The administrative judge ruled that the charging police officer's affidavit was double hearsay and thus had little probative value. Although the judge found the appellant's story that he was sober and alone when he drove his government-owned vehicle onto the sand pile to be far-fetched, she also found that the agency failed to present any credible evidence to contradict the appellant's version of events. She therefore found that the agency failed to prove its charges of driving under the influence of alcohol and using a government vehicle for other than official purposes. The judge found that the agency failed to prove that the appellant attempted to deceive his supervisor by failing to report his arrest and the impoundment of his government vehicle. Specifically, the judge found that the appellant had a limited ability to talk to others and to explain his situation while he was incarcerated, there was no evidence that any of the statements made to the supervisor were false, or that the appellant gained leave or anything else of value by not telling the supervisor of his arrest, the criminal charges, or the impounded vehicle. The judge further noted that the appellant told his supervisor of his arrest and the impounded vehicle on his first day back at work.
Holdings: The Board granted the agency's petition for review, reversed the initial decision, and sustained the agency's removal action:
1. The agency proved its charge that the appellant drove a government vehicle under the influence of alcohol.
a. Under the relevant Alaska statute, a person can be guilty of driving under the influence without "driving" a car in the usual sense; the statute is violated whenever a person under the influence is in actual physical control of a motor vehicle.

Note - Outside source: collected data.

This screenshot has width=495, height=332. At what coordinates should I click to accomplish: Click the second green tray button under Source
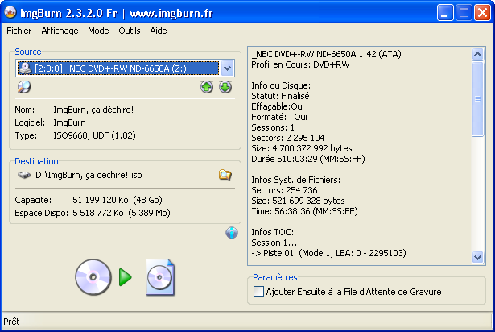pyautogui.click(x=225, y=87)
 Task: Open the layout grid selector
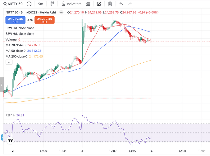(88, 4)
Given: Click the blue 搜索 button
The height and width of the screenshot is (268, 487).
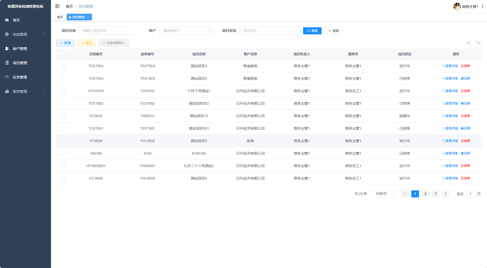Looking at the screenshot, I should pos(312,31).
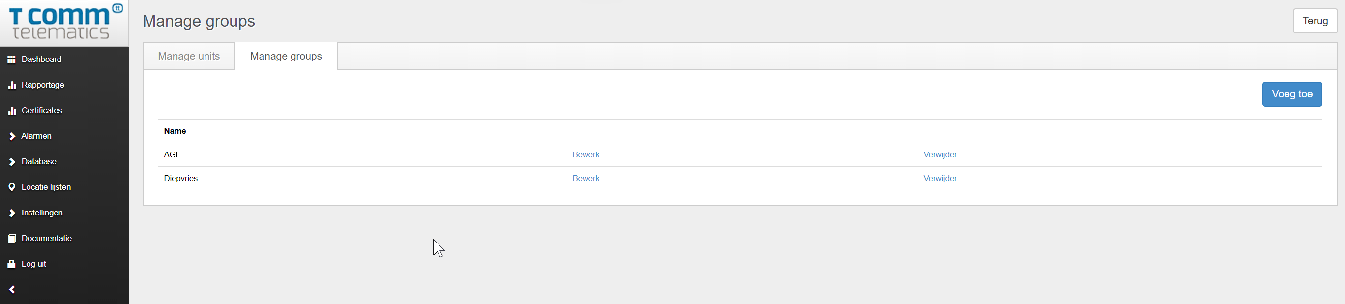The image size is (1345, 304).
Task: Click the Rapportage bar chart icon
Action: click(x=12, y=85)
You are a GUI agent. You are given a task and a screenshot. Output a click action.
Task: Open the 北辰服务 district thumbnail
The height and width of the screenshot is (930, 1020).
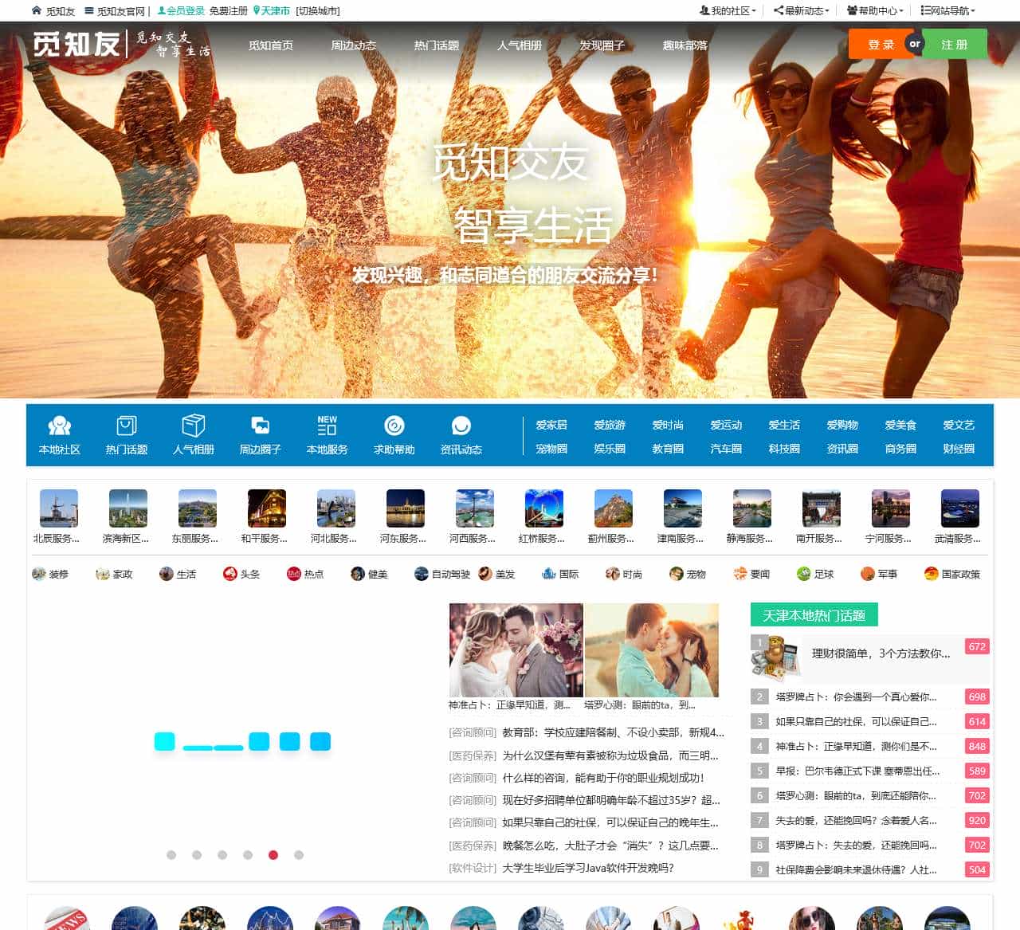59,508
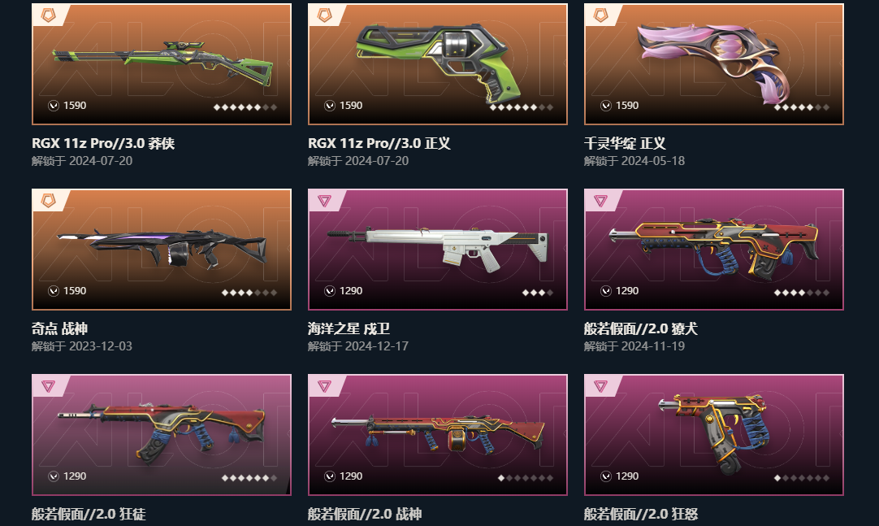The height and width of the screenshot is (526, 879).
Task: Click the triangle tier icon on 般若假面//2.0 狂怒
Action: pos(601,386)
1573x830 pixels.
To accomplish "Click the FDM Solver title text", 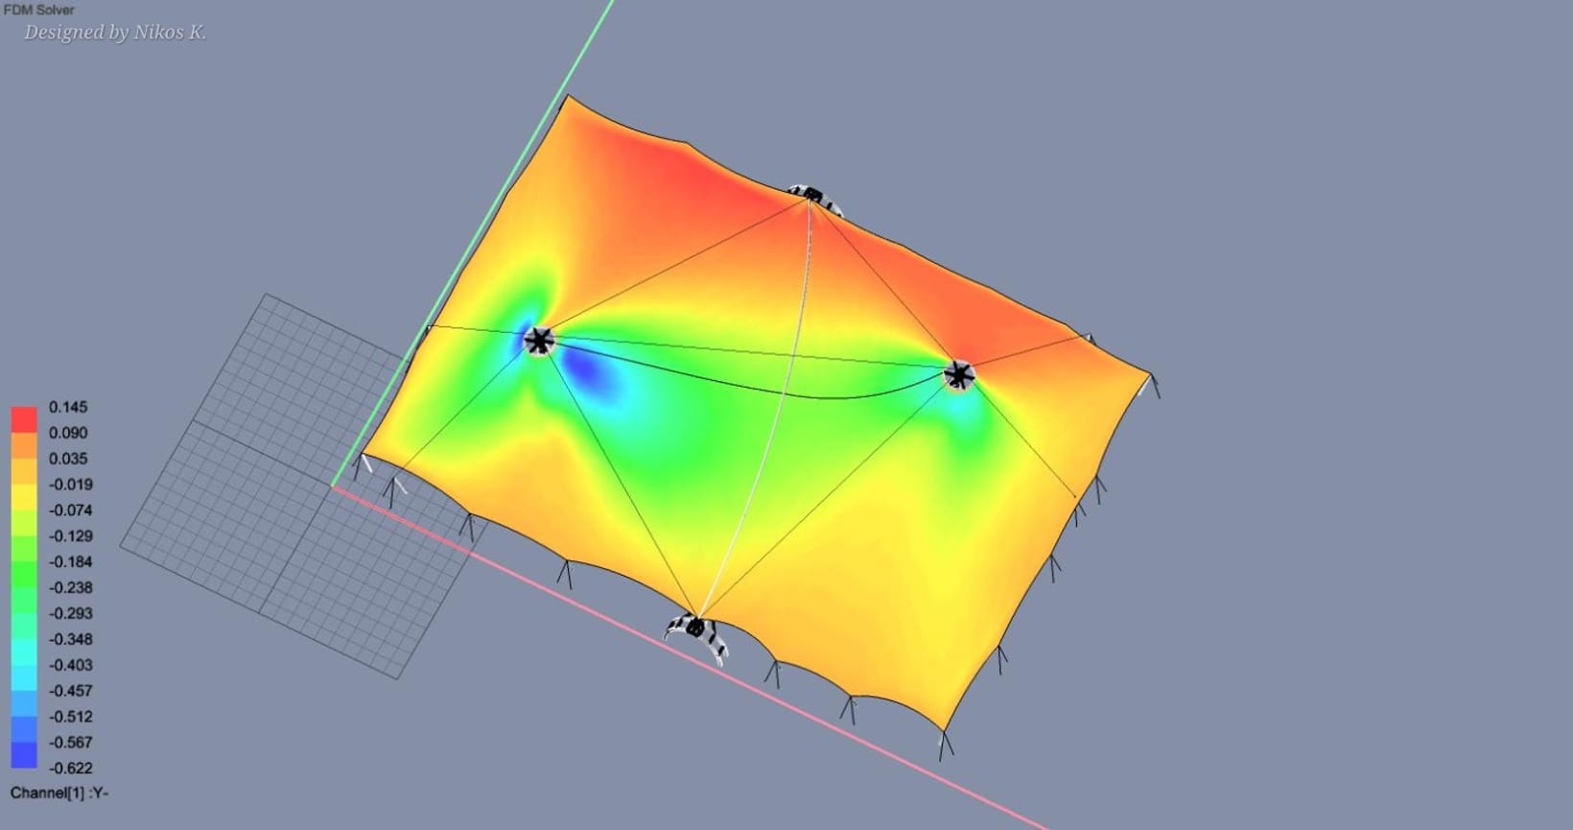I will pyautogui.click(x=39, y=10).
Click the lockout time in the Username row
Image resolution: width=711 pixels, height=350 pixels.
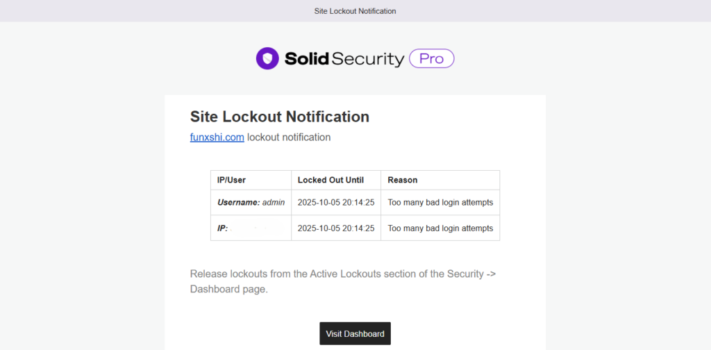[x=335, y=203]
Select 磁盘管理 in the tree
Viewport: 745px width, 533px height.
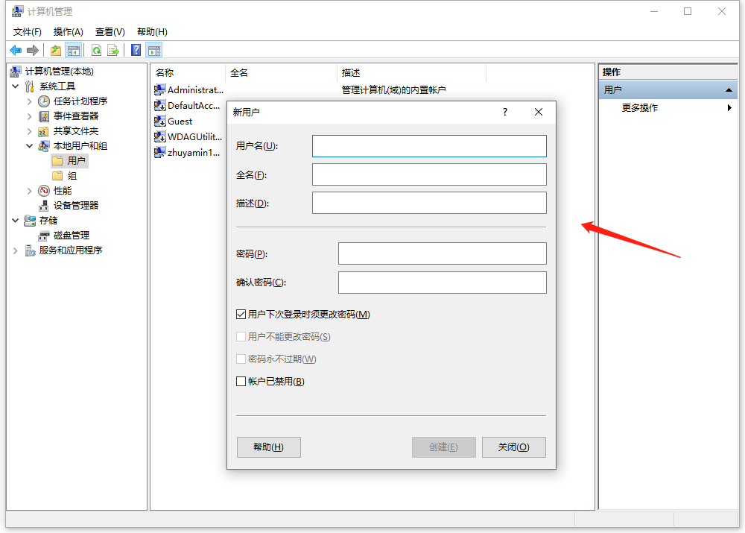pos(71,236)
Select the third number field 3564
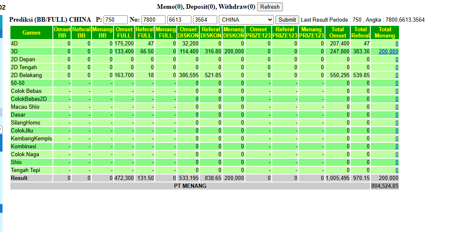 pos(205,20)
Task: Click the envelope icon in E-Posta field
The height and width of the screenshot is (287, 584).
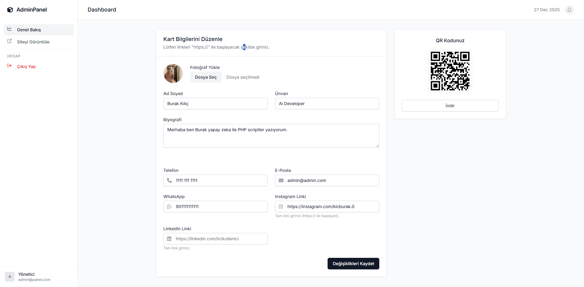Action: pyautogui.click(x=281, y=180)
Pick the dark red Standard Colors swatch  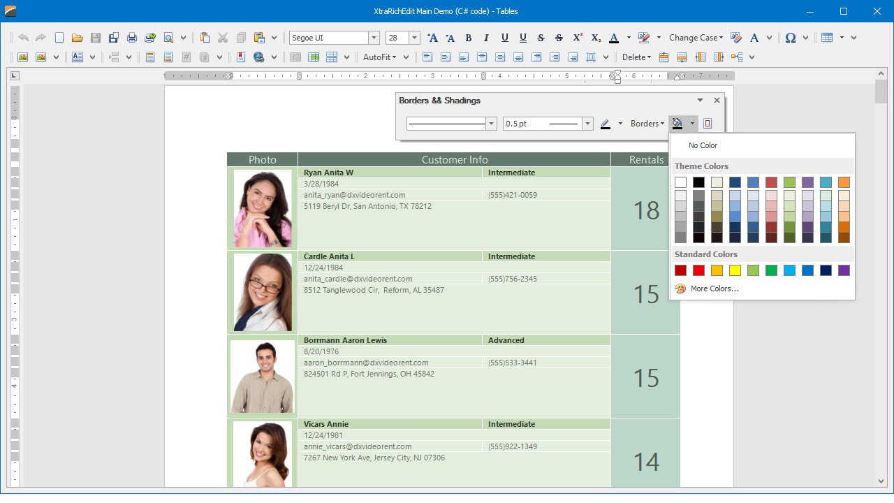(x=680, y=270)
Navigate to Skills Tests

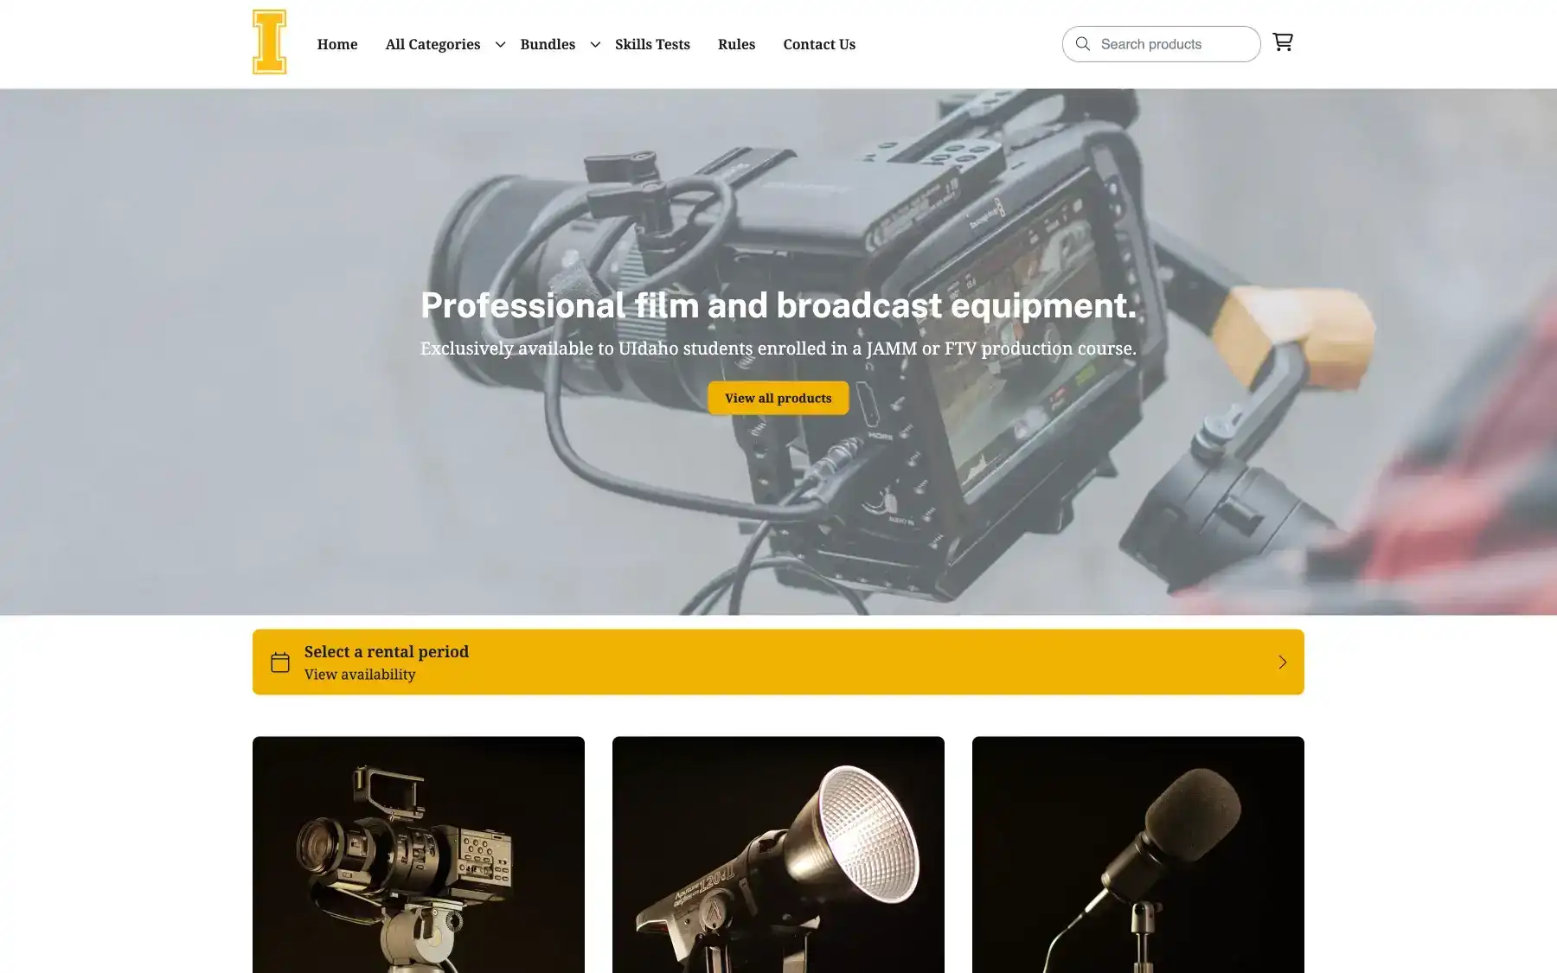652,44
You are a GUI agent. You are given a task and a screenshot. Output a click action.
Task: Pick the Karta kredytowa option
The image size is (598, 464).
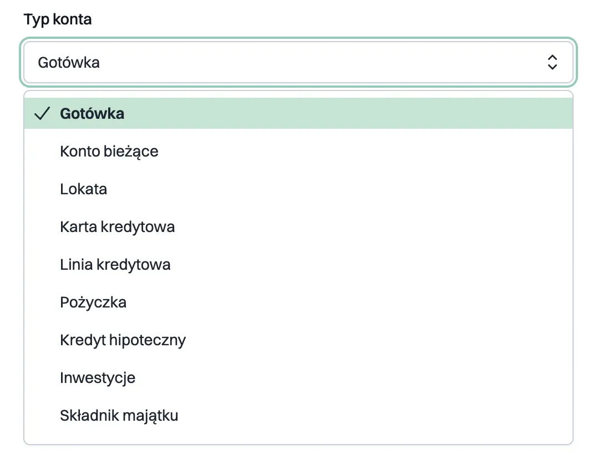[x=118, y=227]
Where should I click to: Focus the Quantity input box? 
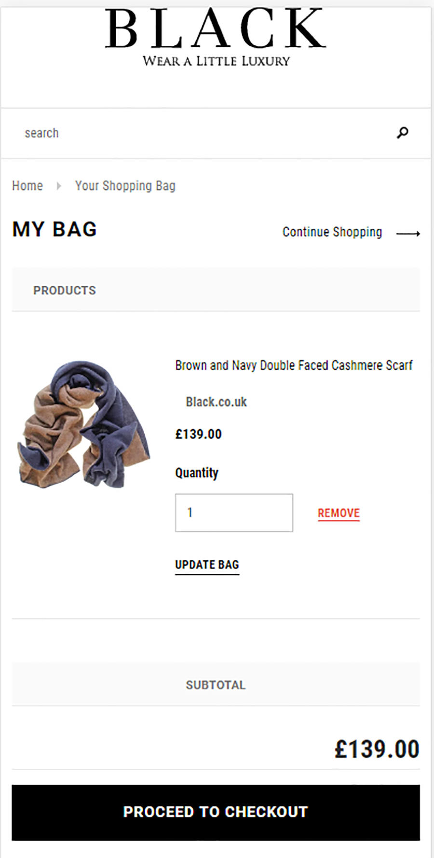[x=234, y=512]
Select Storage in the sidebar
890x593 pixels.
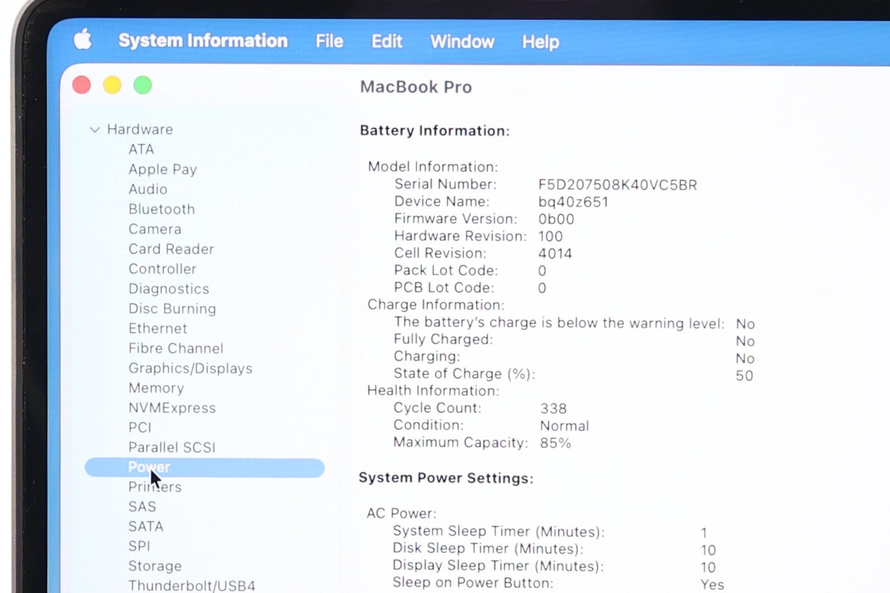155,566
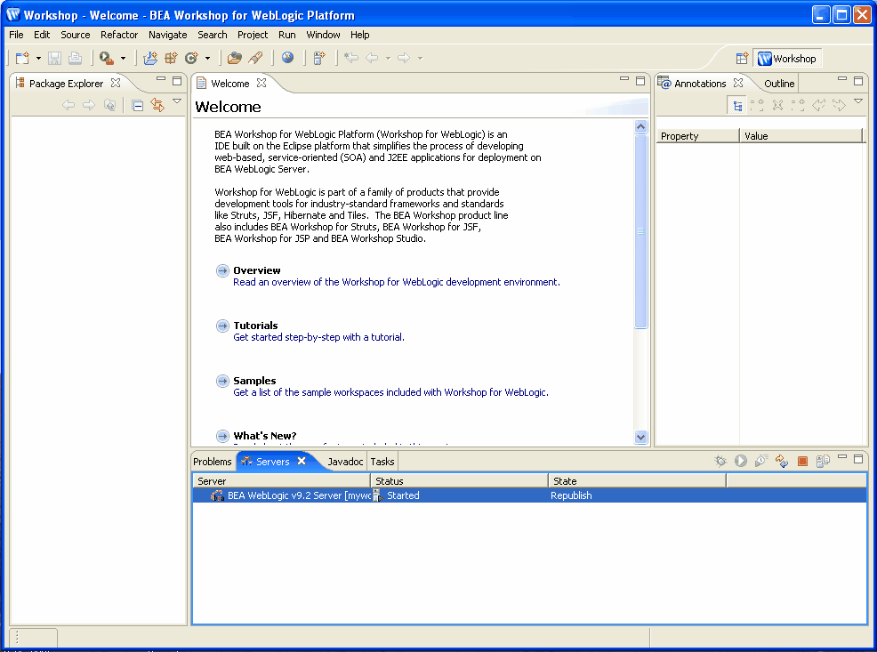
Task: Click the Save icon in toolbar
Action: (x=54, y=58)
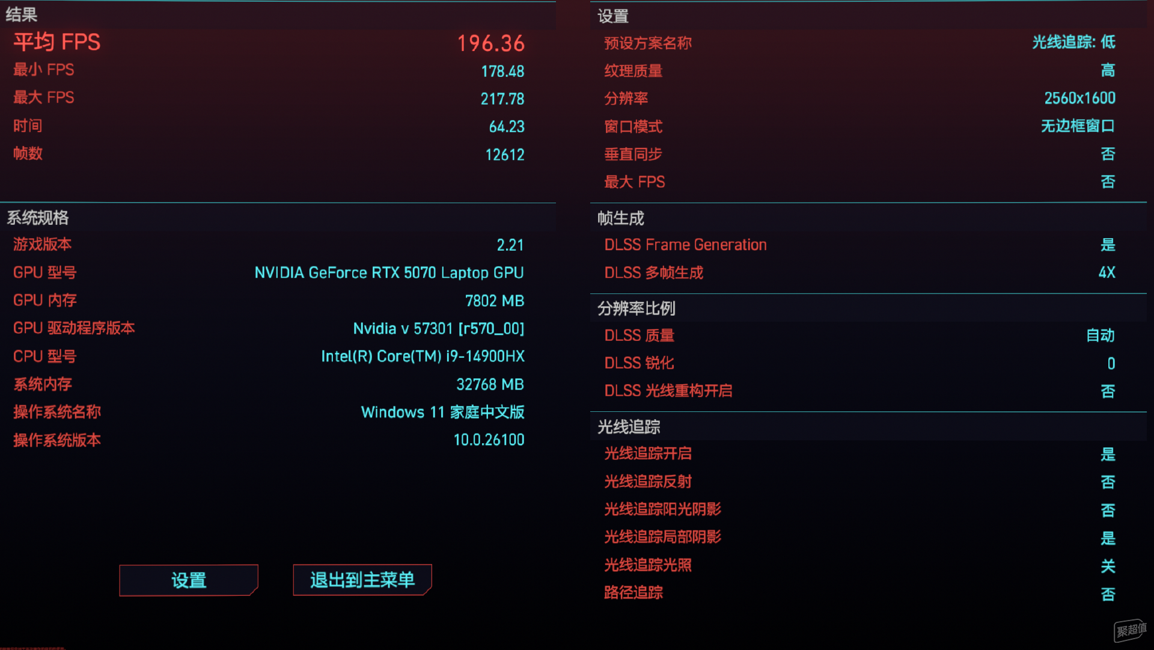
Task: Click the DLSS 锐化 value 0
Action: pyautogui.click(x=1111, y=364)
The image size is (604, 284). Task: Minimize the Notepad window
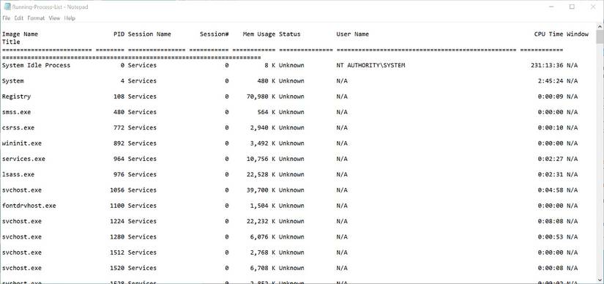[551, 7]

b. By his own admissions, the appellant was operating the government-owned vehicle within the meaning of the statute, as he did not dispute that he was in the driver's seat with the engine running when the police arrived, and was attempting to remove the vehicle from the sand pile after he had been drinking.
c. There is preponderant evidence that the appellant was under the influence of alcohol when this occurred.
2. The agency proved its charge that the appellant used a government passenger motor vehicle for other than official purposes.
a. The agency's regulations provide that a government-owned vehicle may only be used for official purposes.
b. By his own admission, the appellant offered to give a ride to two unidentified individuals in exchange for their assisting him in removing the vehicle from the sand pile. The fact that he was unable to free the vehicle from the sand pile and complete the unauthorized trip did not disprove the charge.
3. The agency proved its charge that the appellant attempted to deceive his supervisor.
a. The judge construed this charge as a falsification charge. The Board found that the charge was more properly construed as a lack of candor charge. Lack of candor is a broader and more flexible concept than falsification, in that it may involve a failure to disclose something that should have been disclosed to make the given statement accurate and complete. The critical difference between falsification and lack of candor is that the latter does not require an affirmative misrepresentation.
b. Here, the appellant was not charged with making an affirmative misrepresentation. The appellant should have told his supervisor about his arrest and the impounding of his government-owned vehicle in order to make his stated reason for requesting leave "accurate and complete."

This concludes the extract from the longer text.